Exercise brief:
Render every line from the one containing "Task: Expand the ΤΟ ΠΟΤΑΜΙ row" through the end of the rows, inclusive, as a Markdown table with the columns Number and Line. Skip blank lines and leave the pictures out.

....................

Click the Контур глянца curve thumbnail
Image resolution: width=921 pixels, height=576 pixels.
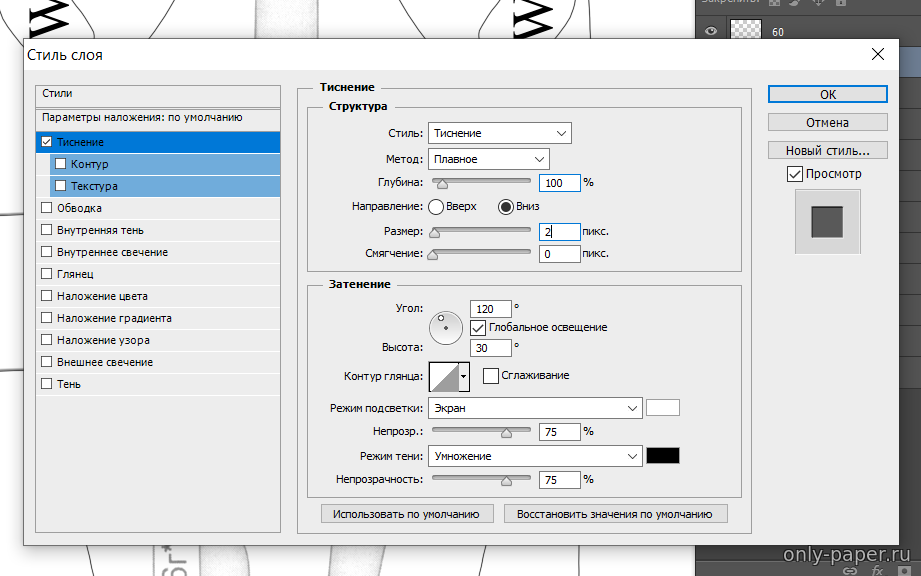(443, 377)
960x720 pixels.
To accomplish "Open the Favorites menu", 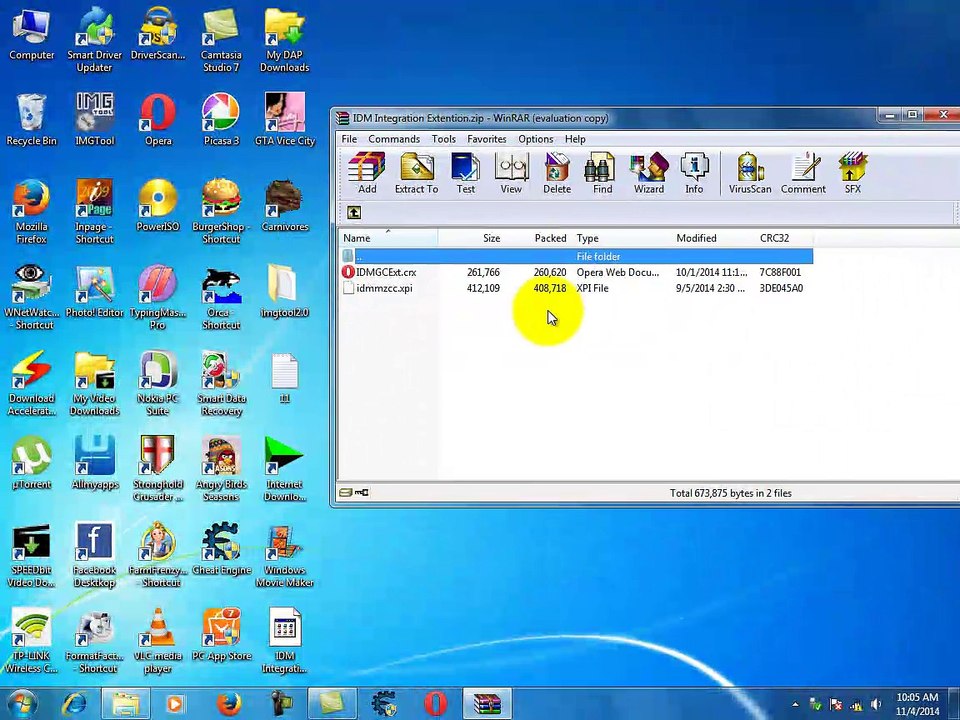I will pos(486,139).

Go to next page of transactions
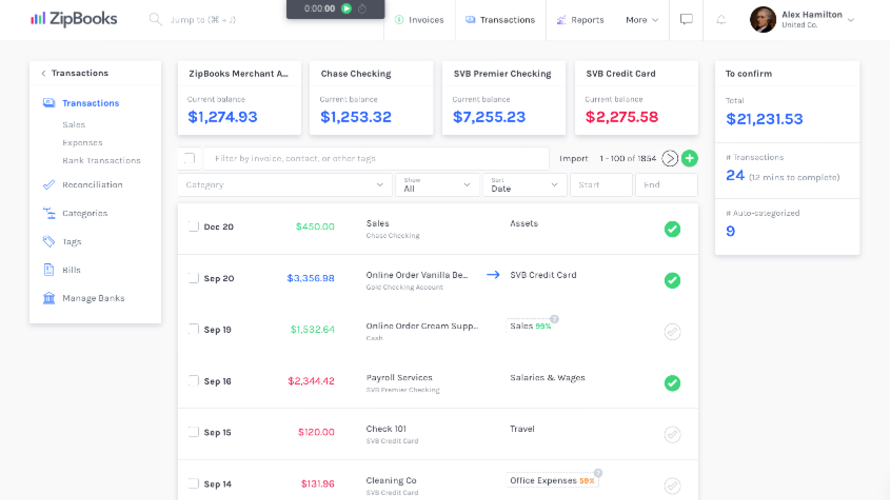[670, 158]
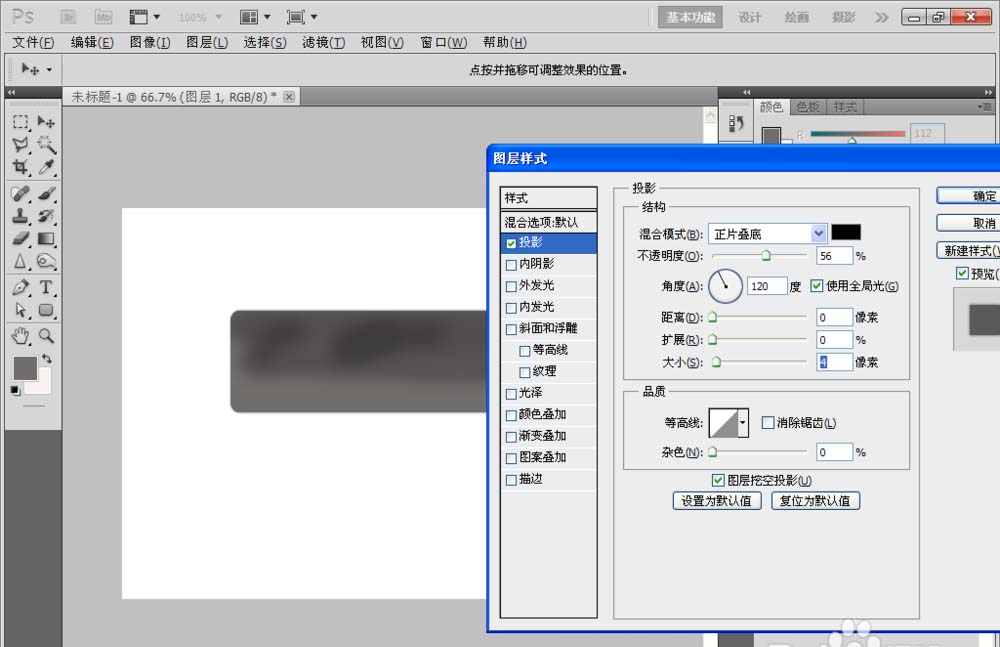Pick the Eyedropper tool

(46, 168)
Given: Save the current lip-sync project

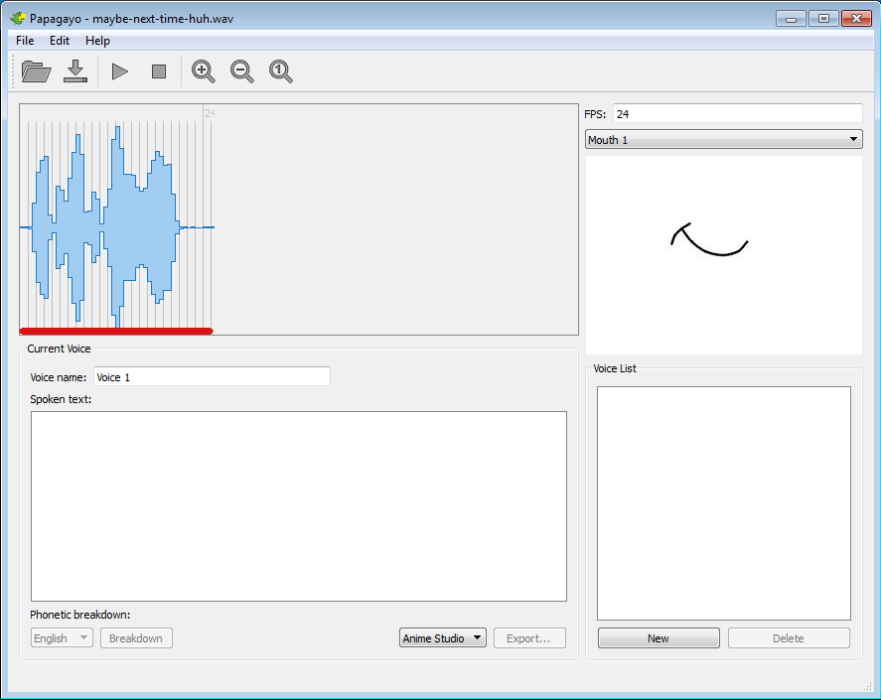Looking at the screenshot, I should (x=74, y=71).
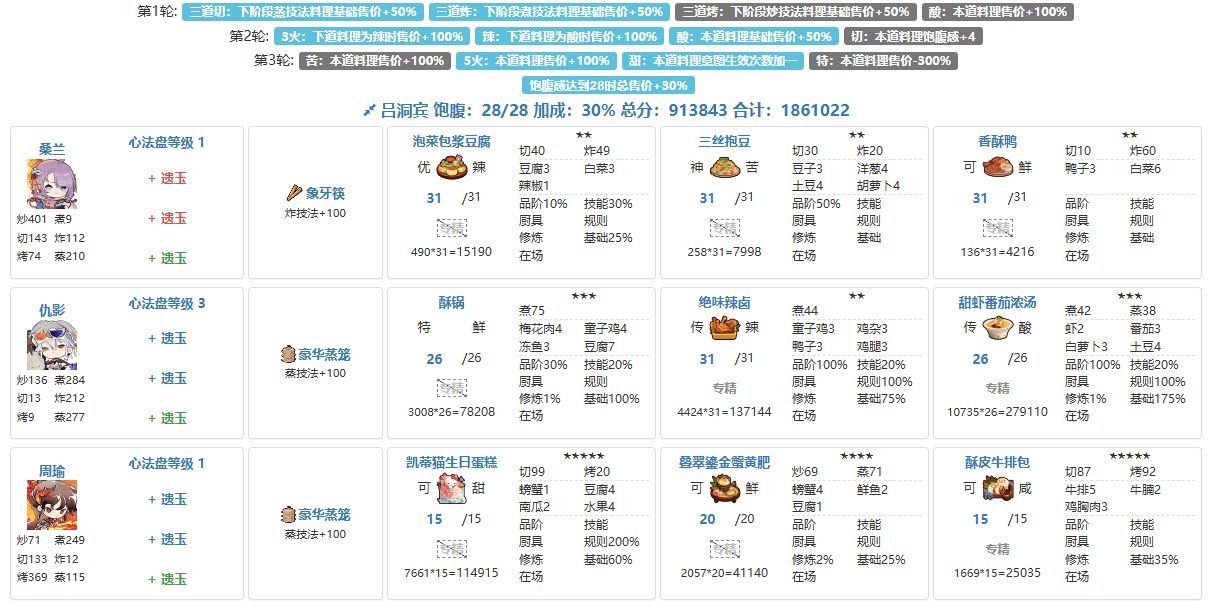Click the 吕洞宾 guest name
Screen dimensions: 1210x608
coord(405,110)
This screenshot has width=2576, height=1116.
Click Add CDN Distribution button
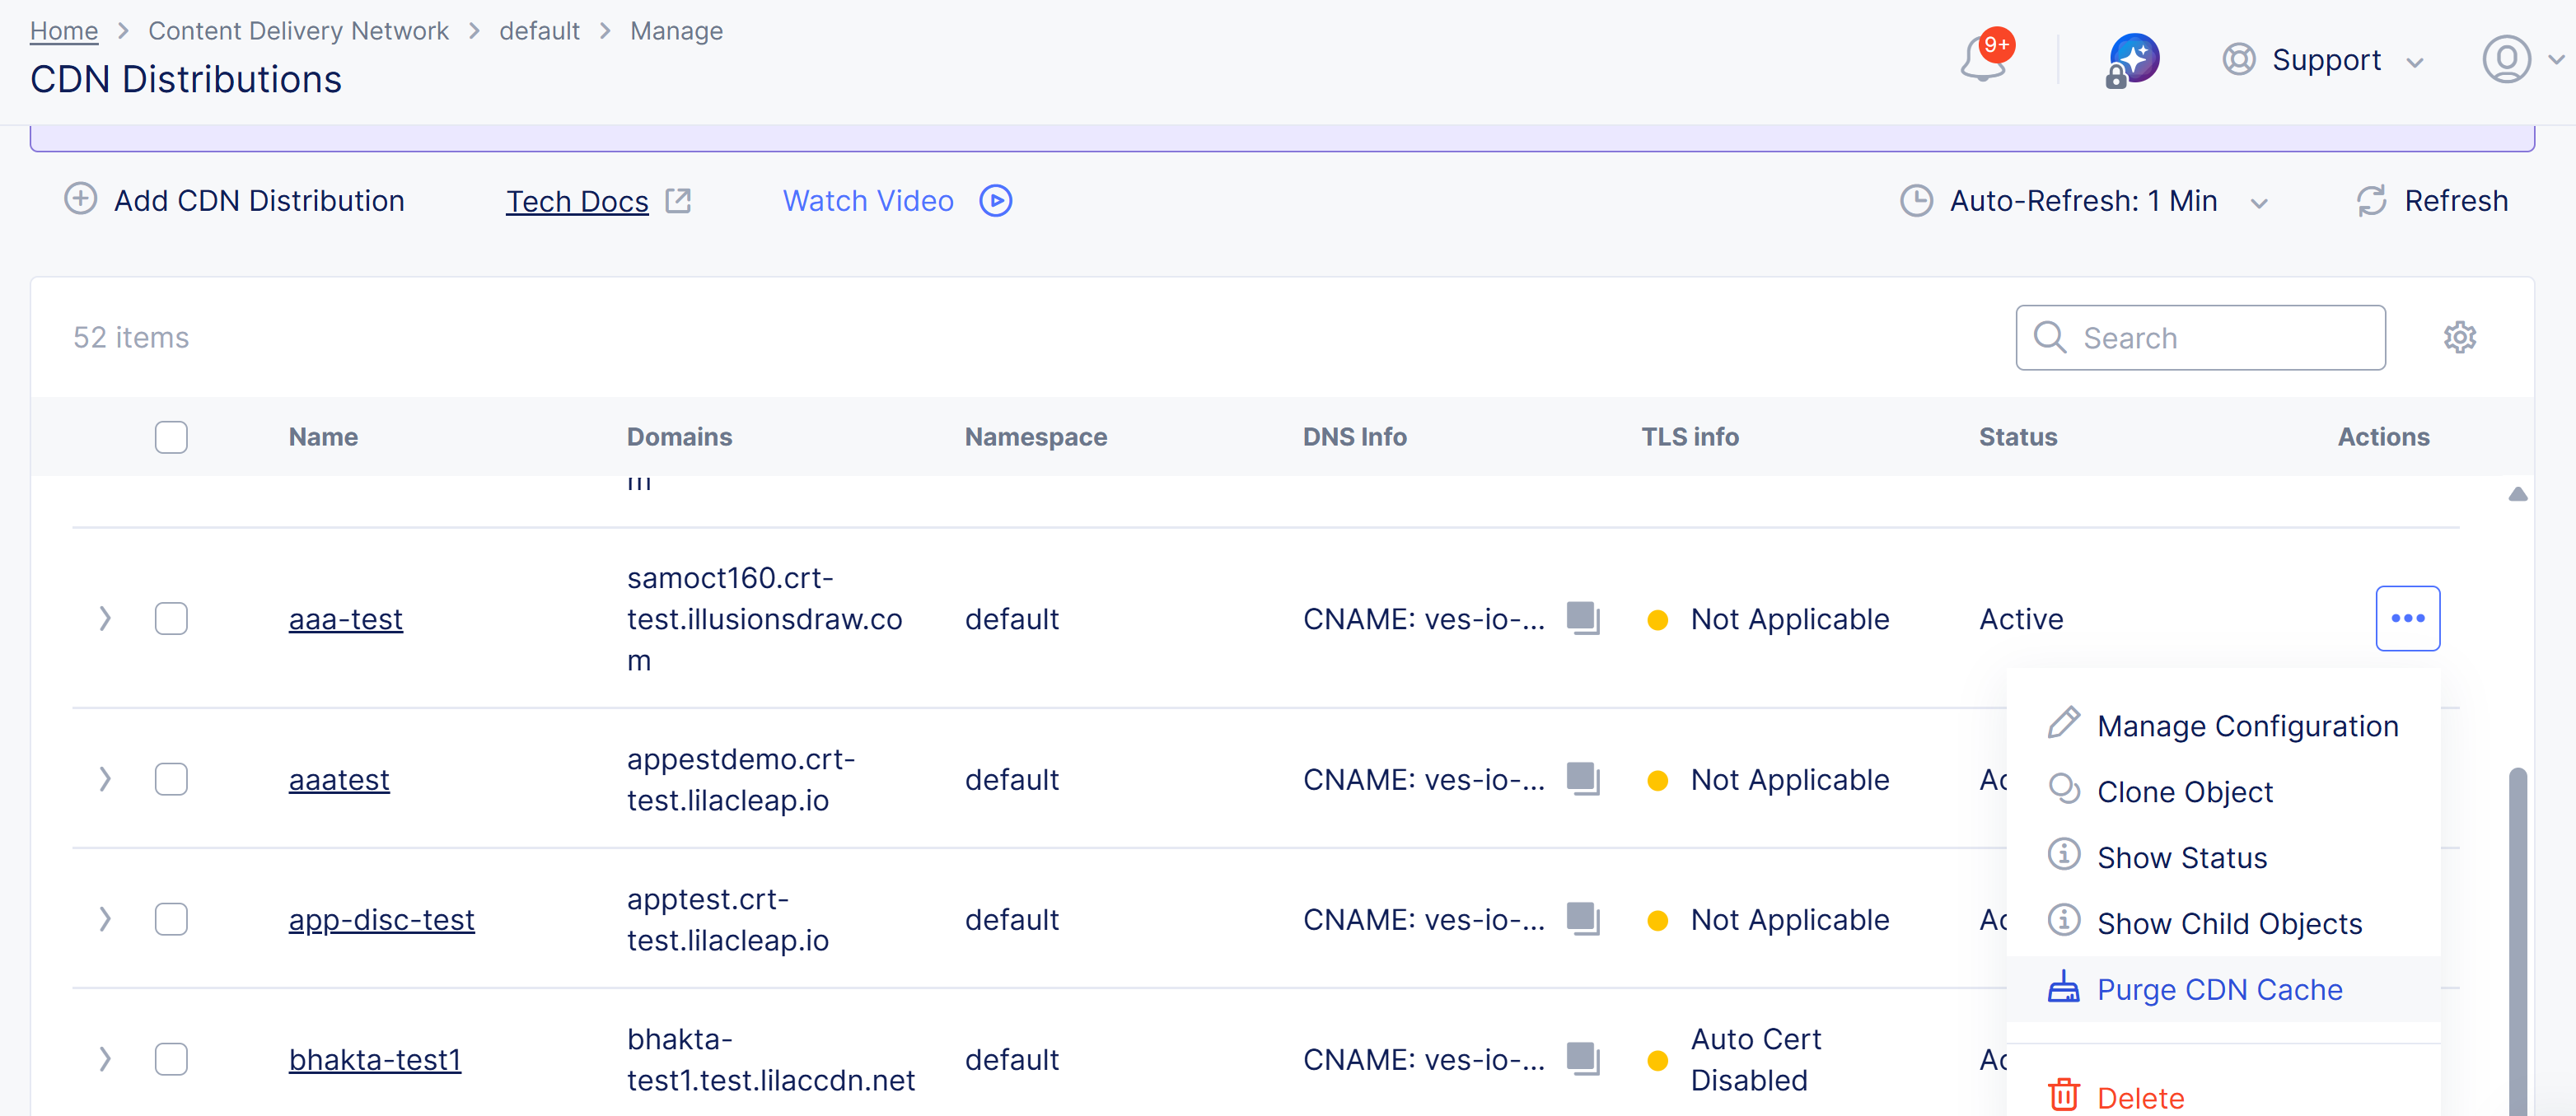[235, 201]

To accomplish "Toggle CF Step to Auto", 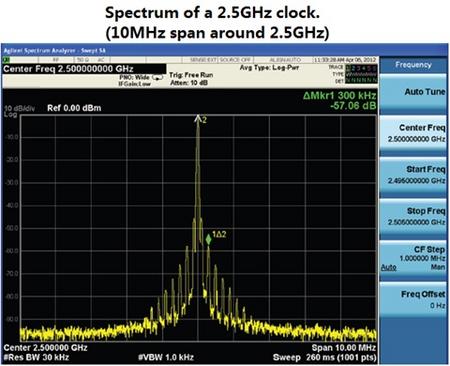I will point(389,267).
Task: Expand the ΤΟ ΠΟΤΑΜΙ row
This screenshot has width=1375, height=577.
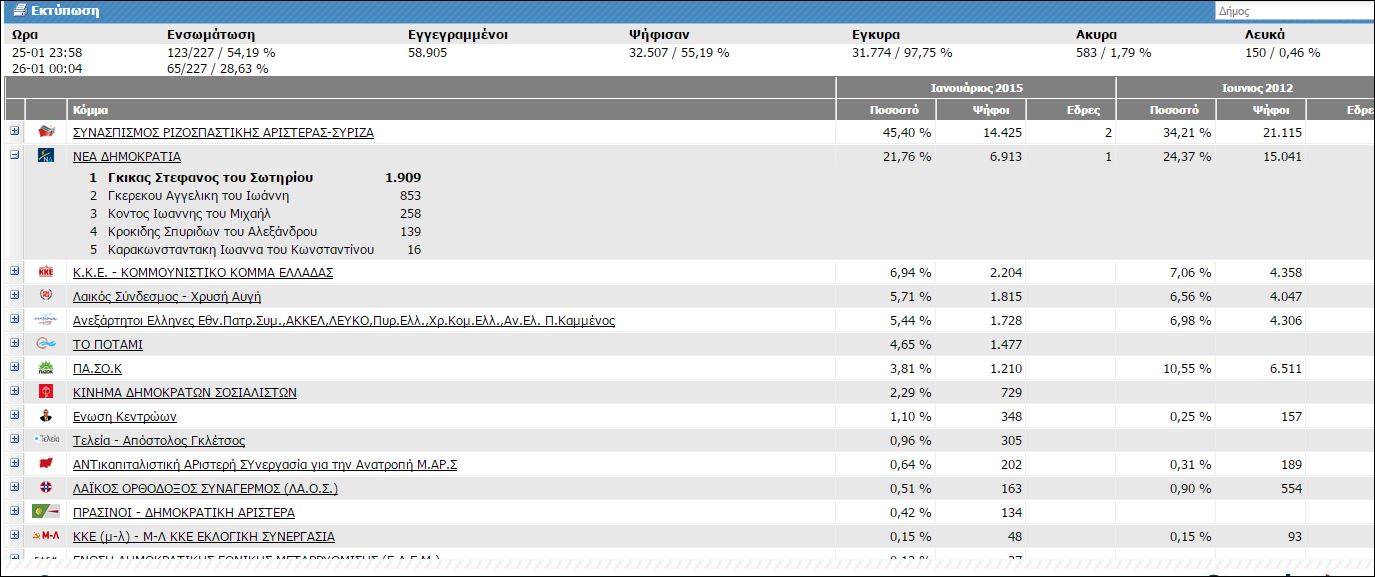Action: coord(15,344)
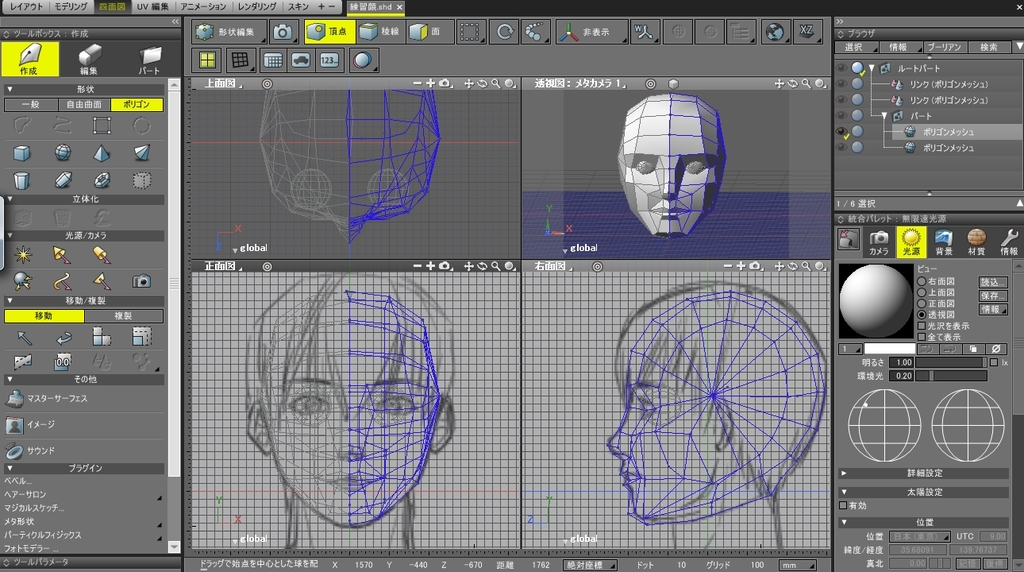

....................

Problem solution:
| Number | Line |
|---|---|
| 1 | Task: Expand the ΤΟ ΠΟΤΑΜΙ row |
| 2 | This screenshot has width=1375, height=577. |
| 3 | Action: coord(15,344) |